■ **The task**:
Output each of the rows below word for word, leaving out the pictures.

■ **Extracted data**:
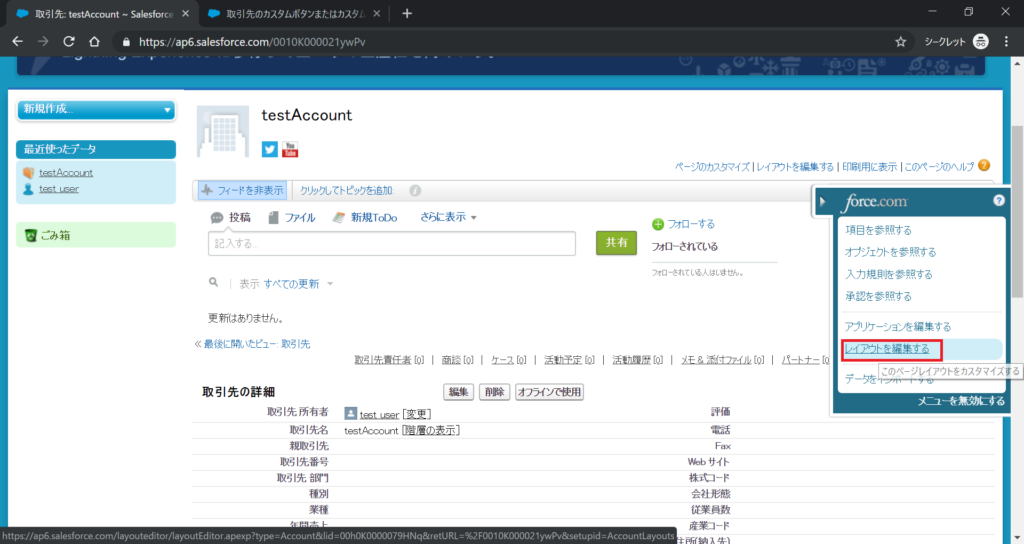Expand the さらに表示 dropdown

pyautogui.click(x=448, y=217)
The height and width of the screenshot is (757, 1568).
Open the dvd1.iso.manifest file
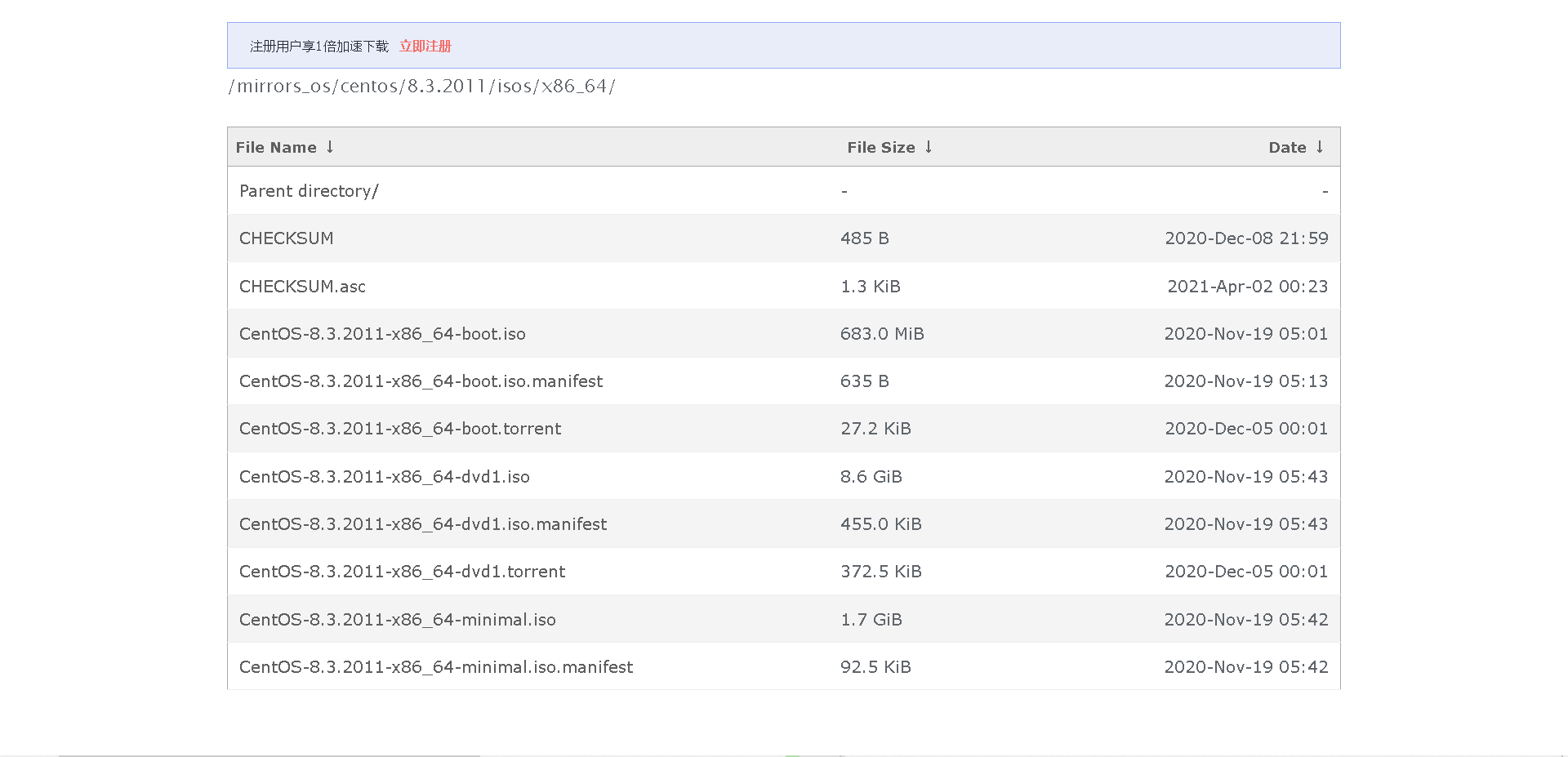(x=423, y=524)
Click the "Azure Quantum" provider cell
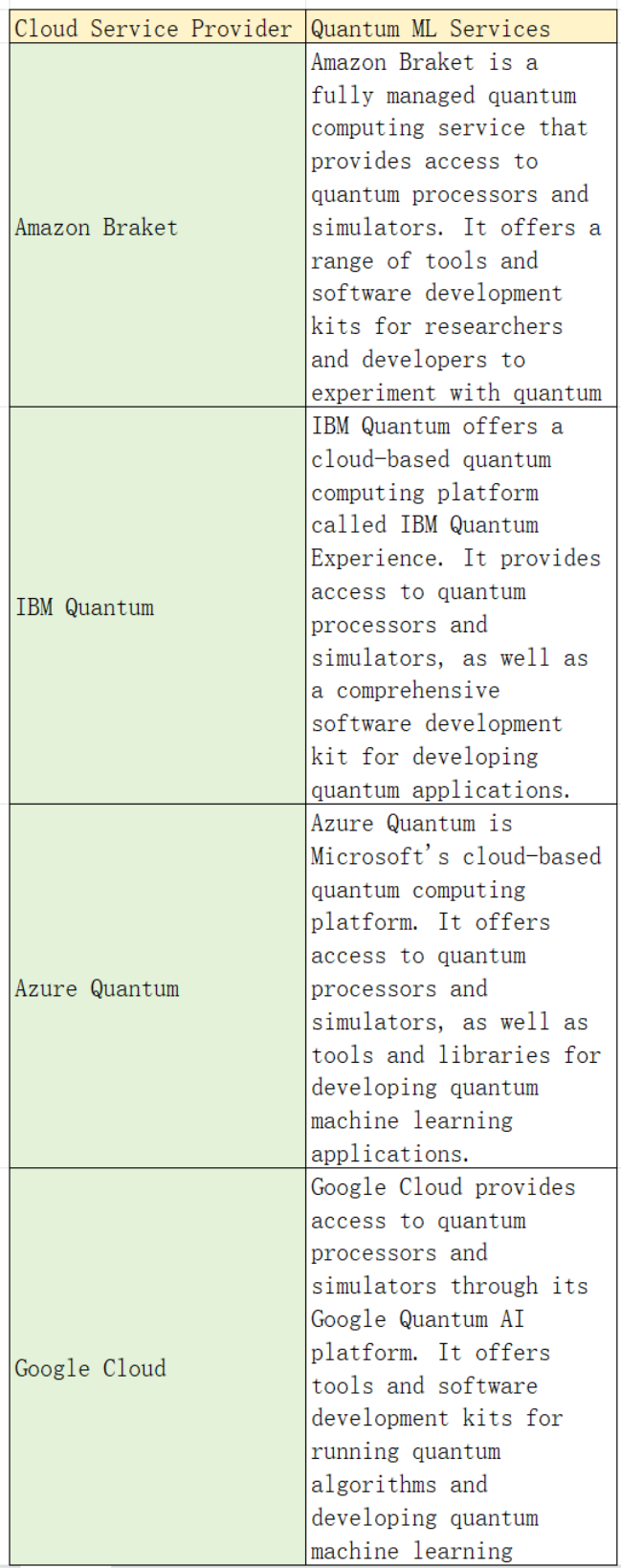 pos(97,988)
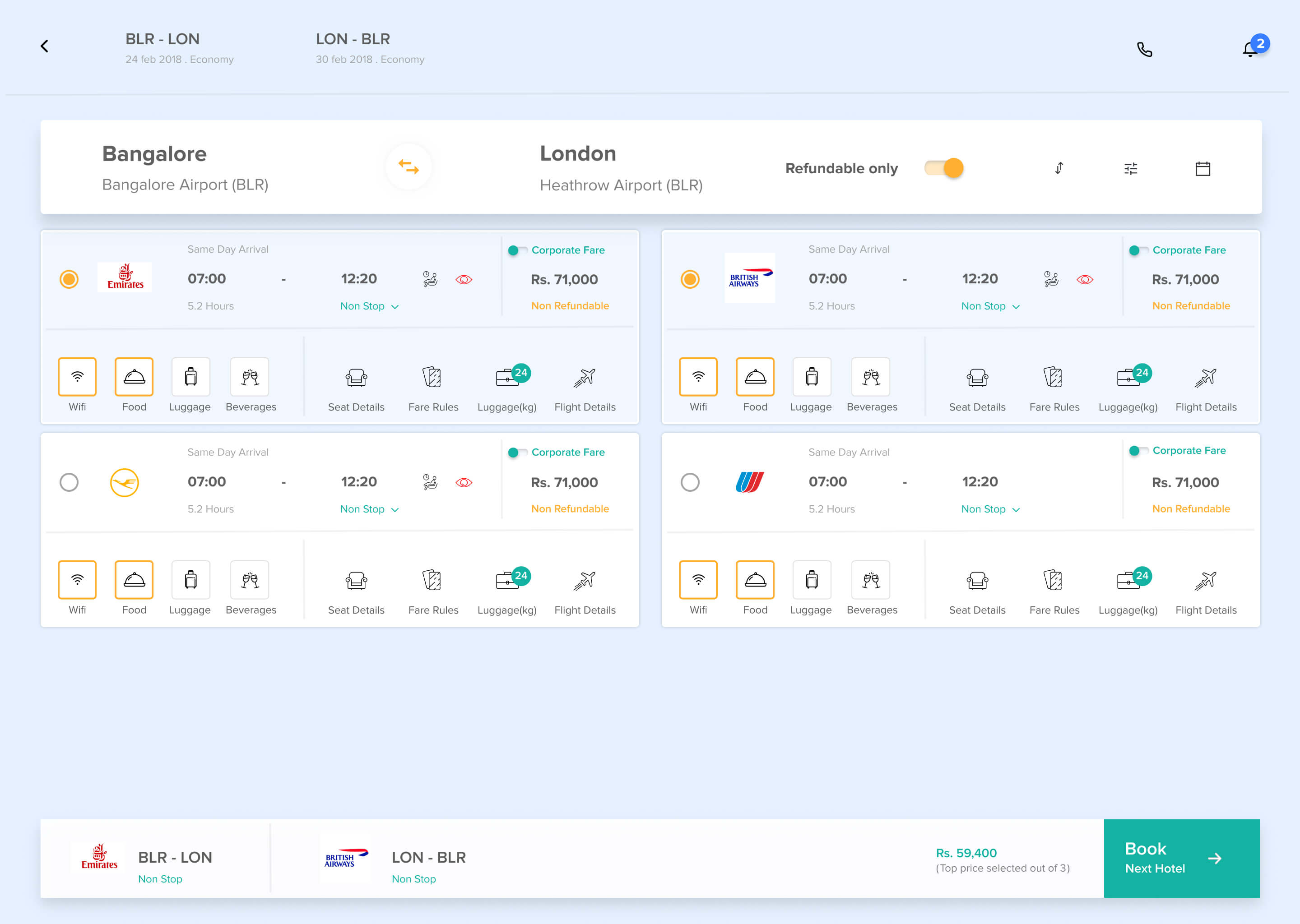Open notifications bell with badge 2
The height and width of the screenshot is (924, 1300).
pyautogui.click(x=1250, y=50)
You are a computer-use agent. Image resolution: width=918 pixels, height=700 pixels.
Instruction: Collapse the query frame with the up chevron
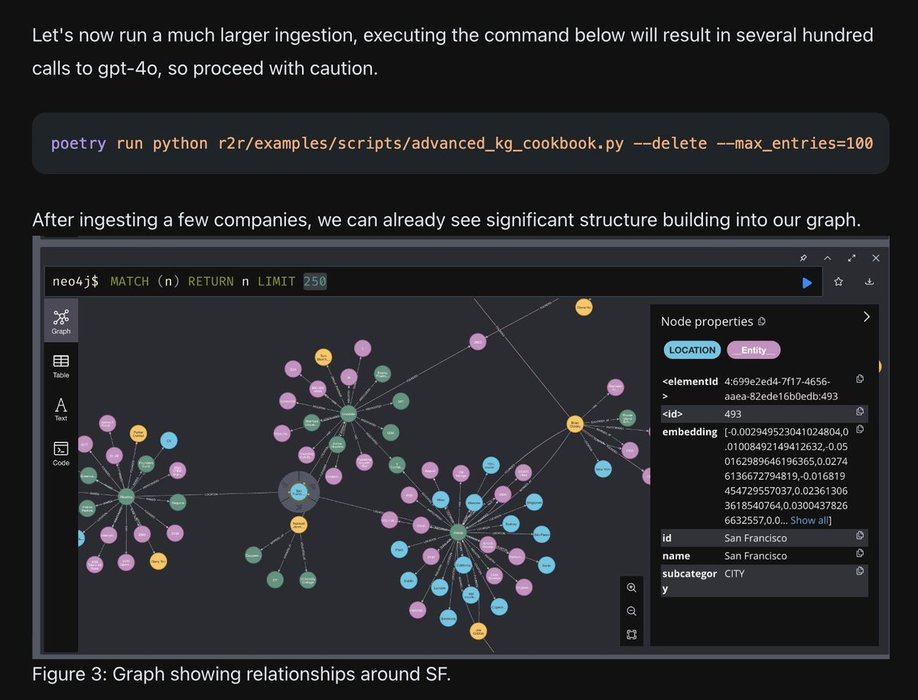point(827,258)
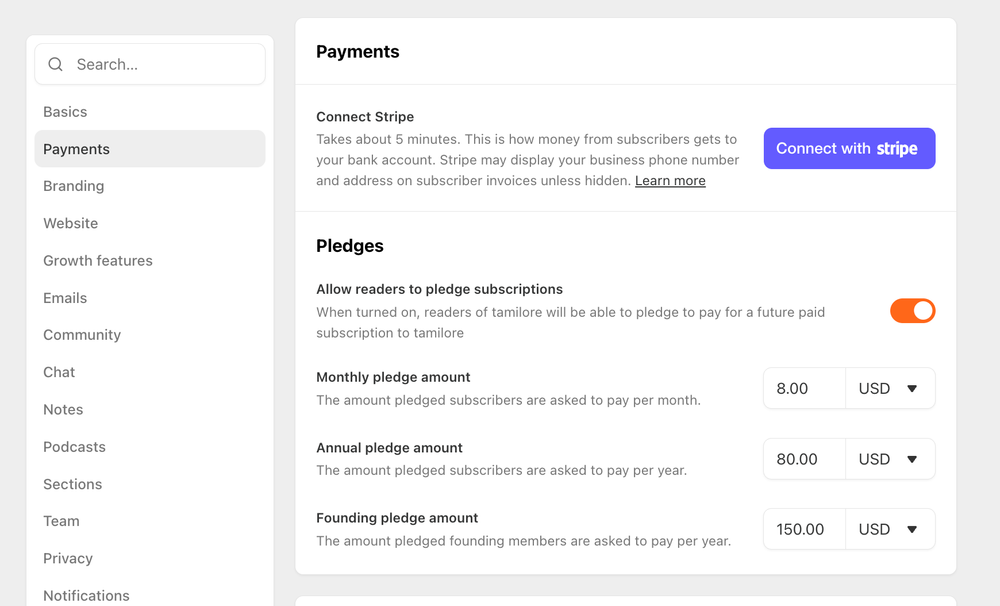Screen dimensions: 1000x606
Task: Navigate to the Website settings
Action: pyautogui.click(x=70, y=223)
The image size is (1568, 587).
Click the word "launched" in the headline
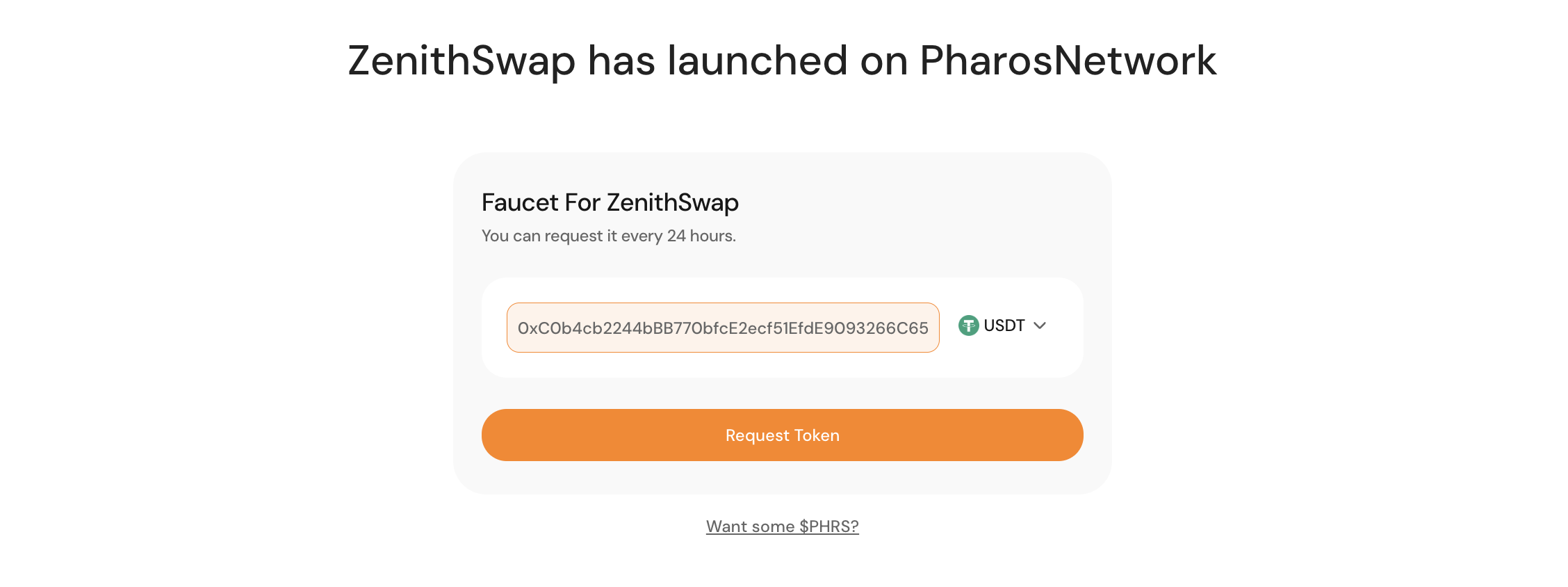tap(758, 61)
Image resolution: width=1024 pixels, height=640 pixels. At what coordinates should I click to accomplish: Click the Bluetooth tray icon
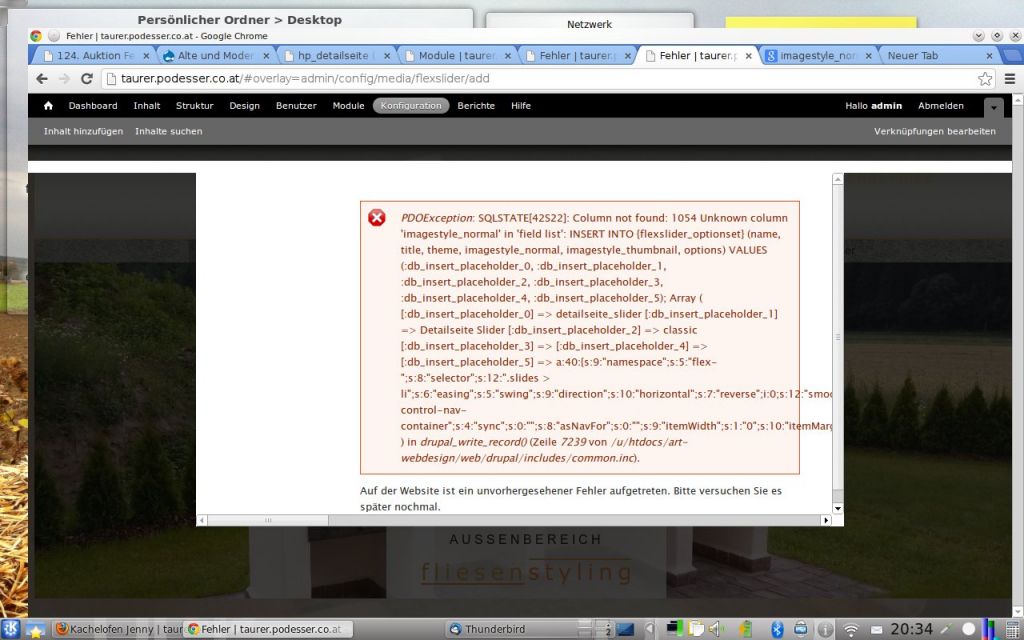[x=776, y=629]
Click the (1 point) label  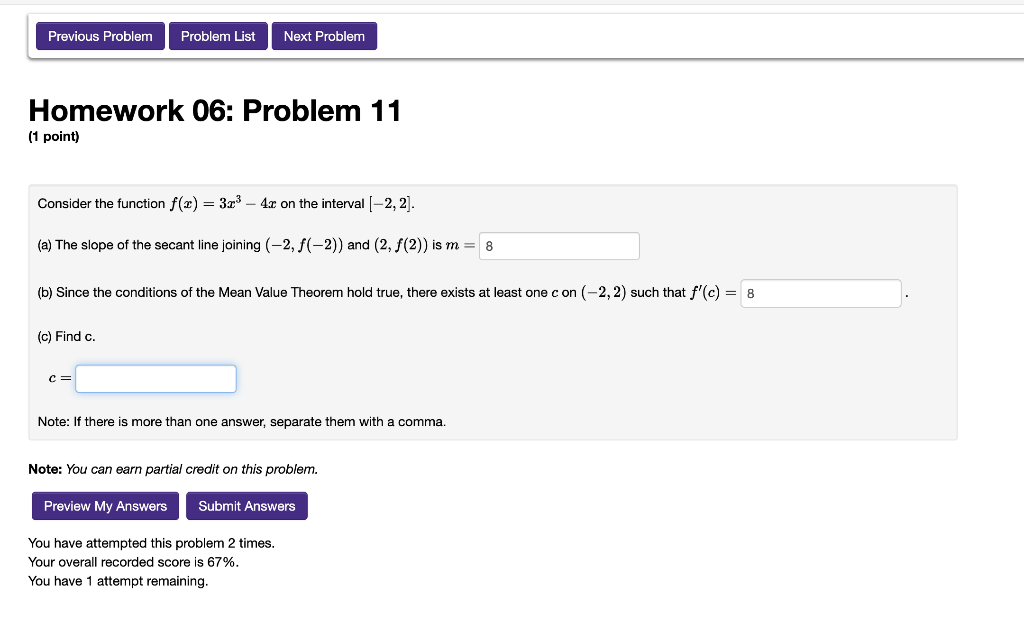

■ **Completed exercise**:
Expand the さらに表示 dropdown

pyautogui.click(x=448, y=217)
The height and width of the screenshot is (757, 1568).
Open the dvd1.iso.manifest file
(x=423, y=524)
Click the "Azure Quantum" provider cell
 pos(97,988)
Open notifications bell with badge 2
The height and width of the screenshot is (924, 1300).
pyautogui.click(x=1250, y=50)
You are a computer-use agent. Image resolution: width=918 pixels, height=700 pixels.
Instruction: Collapse the query frame with the up chevron
point(827,258)
Screen dimensions: 1000x606
Task: Navigate to the Website settings
Action: pyautogui.click(x=70, y=223)
The image size is (1568, 587).
Click the word "launched" in the headline
tap(758, 61)
Image resolution: width=1024 pixels, height=640 pixels. At what coordinates should I click to accomplish: Click the Bluetooth tray icon
[x=776, y=629]
Click the (1 point) label  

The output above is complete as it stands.